MR HUMPHRIES (continuing):

I believe, Mr Speaker, that the sorts of activities which are taking place in this community are a positive step along that path. In that spirit it is appropriate for the Assembly itself to take part in, and acknowledge the contribution which we can make to, that process and to reflect that community involvement and concern. Many of us will have signed the sorry book which Mr Stanhope brought to the Assembly a couple of weeks ago, and in the course of today others will be involved in activities which will make a testament on the public record of the Government's and the Assembly's concern about the need to ensure that the wrongs of the past are acknowledged and a new course is set for the future to guarantee that such injustices are not perpetrated again.

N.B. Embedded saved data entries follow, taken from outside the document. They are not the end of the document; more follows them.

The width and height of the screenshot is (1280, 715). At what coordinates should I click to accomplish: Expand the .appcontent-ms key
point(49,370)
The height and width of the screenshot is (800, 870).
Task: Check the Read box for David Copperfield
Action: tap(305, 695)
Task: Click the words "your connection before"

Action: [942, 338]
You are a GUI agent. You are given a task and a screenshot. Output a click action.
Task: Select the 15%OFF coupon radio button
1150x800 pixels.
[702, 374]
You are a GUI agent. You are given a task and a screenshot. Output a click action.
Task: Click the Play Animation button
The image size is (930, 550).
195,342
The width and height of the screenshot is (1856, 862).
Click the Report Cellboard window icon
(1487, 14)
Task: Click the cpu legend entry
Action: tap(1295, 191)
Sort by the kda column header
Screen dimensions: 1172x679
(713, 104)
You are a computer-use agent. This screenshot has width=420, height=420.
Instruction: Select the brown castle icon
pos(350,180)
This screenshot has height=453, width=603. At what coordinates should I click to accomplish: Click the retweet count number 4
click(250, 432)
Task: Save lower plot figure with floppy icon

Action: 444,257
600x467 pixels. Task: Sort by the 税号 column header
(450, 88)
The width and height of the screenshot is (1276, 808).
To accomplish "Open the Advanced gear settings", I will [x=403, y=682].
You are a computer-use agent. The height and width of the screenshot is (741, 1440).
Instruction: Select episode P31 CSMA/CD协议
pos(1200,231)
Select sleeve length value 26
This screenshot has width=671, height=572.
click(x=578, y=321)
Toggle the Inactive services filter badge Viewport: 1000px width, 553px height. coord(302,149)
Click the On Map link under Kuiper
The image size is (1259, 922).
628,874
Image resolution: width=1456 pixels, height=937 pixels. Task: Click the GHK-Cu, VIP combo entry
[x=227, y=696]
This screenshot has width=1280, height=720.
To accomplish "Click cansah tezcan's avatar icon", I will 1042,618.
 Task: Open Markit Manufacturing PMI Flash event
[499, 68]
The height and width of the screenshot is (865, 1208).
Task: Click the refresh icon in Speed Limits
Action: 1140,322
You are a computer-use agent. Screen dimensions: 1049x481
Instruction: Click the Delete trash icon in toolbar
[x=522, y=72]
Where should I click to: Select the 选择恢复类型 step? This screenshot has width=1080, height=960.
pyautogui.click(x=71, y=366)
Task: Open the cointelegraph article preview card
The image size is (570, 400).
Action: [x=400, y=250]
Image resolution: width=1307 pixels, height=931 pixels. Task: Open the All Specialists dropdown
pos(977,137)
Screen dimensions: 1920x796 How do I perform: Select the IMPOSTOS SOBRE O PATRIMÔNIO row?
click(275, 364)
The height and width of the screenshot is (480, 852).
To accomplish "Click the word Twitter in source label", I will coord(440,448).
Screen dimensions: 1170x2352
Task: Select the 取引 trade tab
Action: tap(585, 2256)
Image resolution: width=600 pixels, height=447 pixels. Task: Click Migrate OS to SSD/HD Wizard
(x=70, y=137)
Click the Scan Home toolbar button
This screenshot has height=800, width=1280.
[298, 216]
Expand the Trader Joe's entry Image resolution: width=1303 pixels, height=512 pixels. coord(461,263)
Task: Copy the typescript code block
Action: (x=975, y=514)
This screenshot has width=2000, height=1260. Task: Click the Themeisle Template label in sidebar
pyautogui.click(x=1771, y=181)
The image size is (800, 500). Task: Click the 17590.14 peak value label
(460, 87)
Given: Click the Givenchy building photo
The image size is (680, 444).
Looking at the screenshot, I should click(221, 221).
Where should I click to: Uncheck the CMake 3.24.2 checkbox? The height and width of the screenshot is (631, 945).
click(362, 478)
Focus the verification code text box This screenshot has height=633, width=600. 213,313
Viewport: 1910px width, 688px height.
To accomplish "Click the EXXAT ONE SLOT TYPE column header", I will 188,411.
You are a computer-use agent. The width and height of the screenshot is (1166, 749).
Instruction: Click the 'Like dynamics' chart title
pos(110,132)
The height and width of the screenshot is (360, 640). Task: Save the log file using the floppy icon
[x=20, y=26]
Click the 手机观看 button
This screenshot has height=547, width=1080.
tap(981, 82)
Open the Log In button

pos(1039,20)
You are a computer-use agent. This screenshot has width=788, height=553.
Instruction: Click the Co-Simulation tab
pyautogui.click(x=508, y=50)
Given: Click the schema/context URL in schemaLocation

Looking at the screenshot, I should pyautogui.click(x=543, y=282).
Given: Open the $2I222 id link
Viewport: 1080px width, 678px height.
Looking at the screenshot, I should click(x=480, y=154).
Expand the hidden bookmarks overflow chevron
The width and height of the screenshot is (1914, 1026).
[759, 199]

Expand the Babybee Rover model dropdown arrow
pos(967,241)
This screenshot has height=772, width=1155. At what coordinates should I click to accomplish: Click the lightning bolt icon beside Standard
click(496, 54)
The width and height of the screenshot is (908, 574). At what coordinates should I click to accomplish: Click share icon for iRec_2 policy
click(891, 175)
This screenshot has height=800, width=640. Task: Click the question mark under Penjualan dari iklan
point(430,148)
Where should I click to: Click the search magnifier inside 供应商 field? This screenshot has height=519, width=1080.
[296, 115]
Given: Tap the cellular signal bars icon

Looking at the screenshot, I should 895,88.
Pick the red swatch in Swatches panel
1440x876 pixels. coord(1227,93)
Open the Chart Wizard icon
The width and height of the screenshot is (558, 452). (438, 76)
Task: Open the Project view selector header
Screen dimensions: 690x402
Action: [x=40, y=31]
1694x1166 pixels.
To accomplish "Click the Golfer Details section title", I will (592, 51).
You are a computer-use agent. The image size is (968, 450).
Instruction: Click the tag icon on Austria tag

The day last year when members of the Aboriginal community came to the bar of the Assembly and told their stories in their words to this chamber was a turning point in this debate. I certainly felt very differently about the issue of the stolen generation after that event. I have to confess that before that day I felt a little bit in dread of the idea of bringing people onto the floor of the Assembly to address us on this issue. I felt that the event could be either politically very unsettling or, at worst, very tedious. I have to say that listening to the stories of those people as they told them at the bar of the chamber was an extremely moving experience, one which I believe would change the view of any fair-minded Australian who heard those stories. Frankly, it was hard to avoid tears on occasions, listening to the stories that those people had to tell.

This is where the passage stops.